Most of the leading search engines like Google and Yahoo use crawlers to find web-pages for their algorithmic search results. If a page is linked from other search engine indexed page it doesn’t need to be submitted because it will be found automatically. Some search engines have a pay-per-click operation in place, which means that it gets guaranteed crawling. However, this does not guarantee their natural ranking within the usual search results.
There are a number of different factors taken into account when a search engine crawler is crawling a web-site and not every page on a site will be indexed by any particular search engine. Another factor could be the distance of any page from the root directory of a site.
Web masters or the outsourced search engine optimisation consultant can instruct spiders not to crawl certain files and/or directories through the standard robots.txt file in the root directory of the domain. This will avoid undesirable content in the search indexes.
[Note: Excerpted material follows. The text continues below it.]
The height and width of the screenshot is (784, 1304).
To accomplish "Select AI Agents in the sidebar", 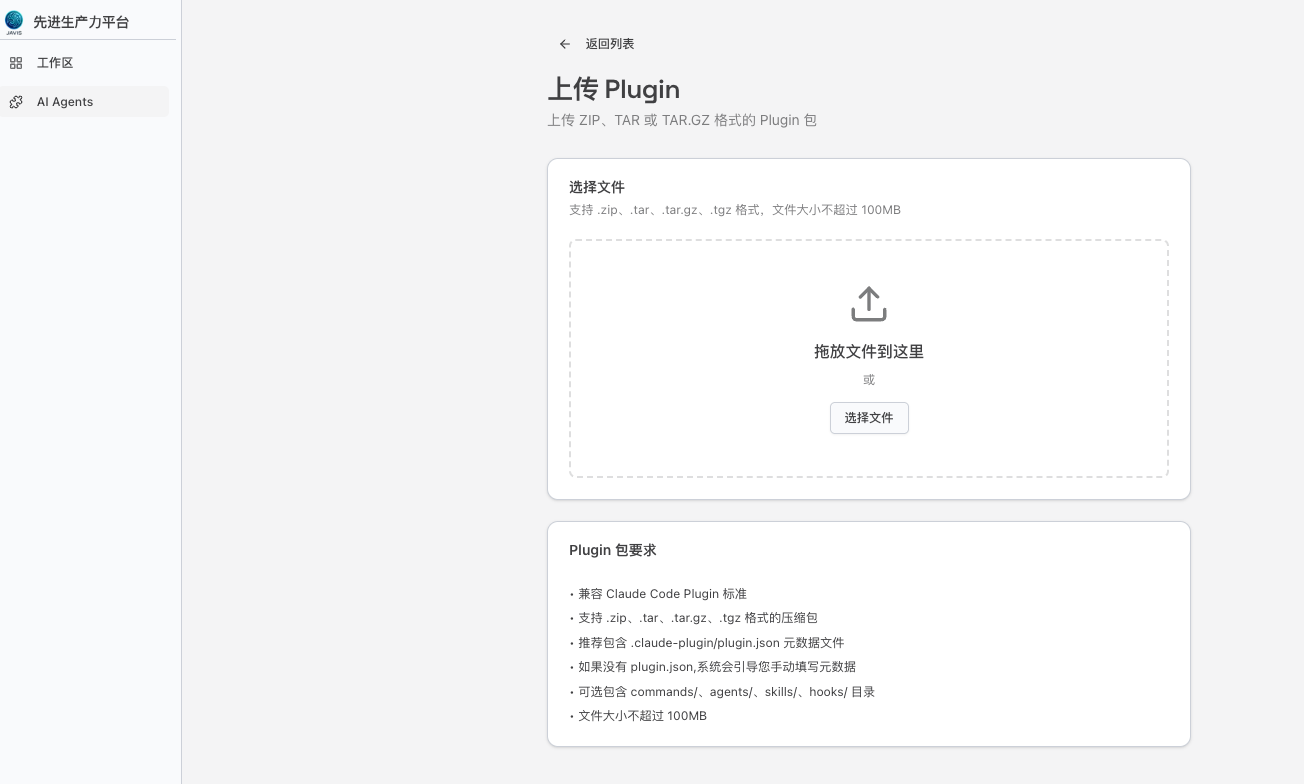I will pos(65,102).
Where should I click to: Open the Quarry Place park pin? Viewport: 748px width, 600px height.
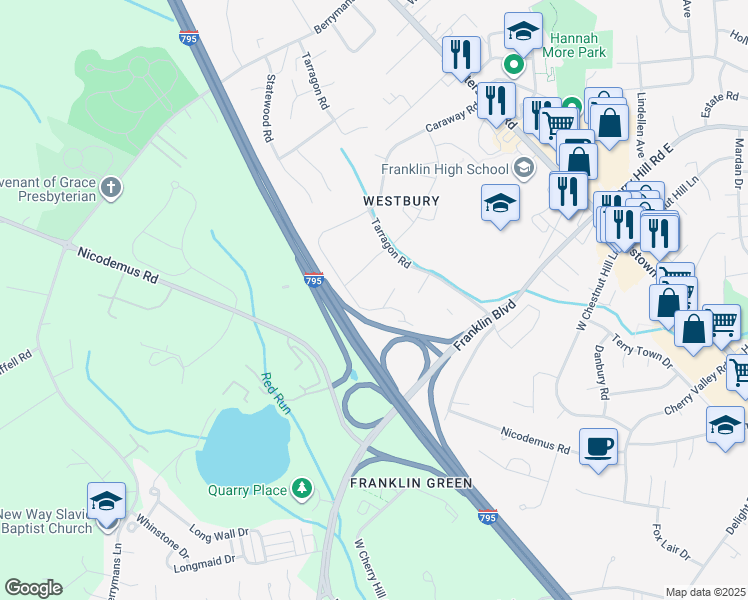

On top of this, a web-page can be explicitly excluded from the search engine’s database. This is achieved through Meta tag manipulation. However, the search engine may sometimes crawl one of these pages, because it can possibly be left cached from a previous crawl. In March 2007, Google warned webmasters that they should prevent indexing of internal search results because those pages are considered search spam.
There are a variety of other methods of search engine optimisation in order to get the web-page indexed and shown in the search engine results. These include cross linking between pages of the same web-site. A SEO firm could also attain more links to the main pages of the web-site which will in turn improve page rank used by the search engines. This could mean the beginning of a link farming campaign or even through comment spam. A webmaster will also attach relevant keywords and keyword phrases into the content text and the Meta tag of that page. This could include keyword stuffing. Search Engine Optimisation could also involve title and URL optimisation for any particular webpage, and will try to avoid any canonical issues – where a page has a duplicate URL.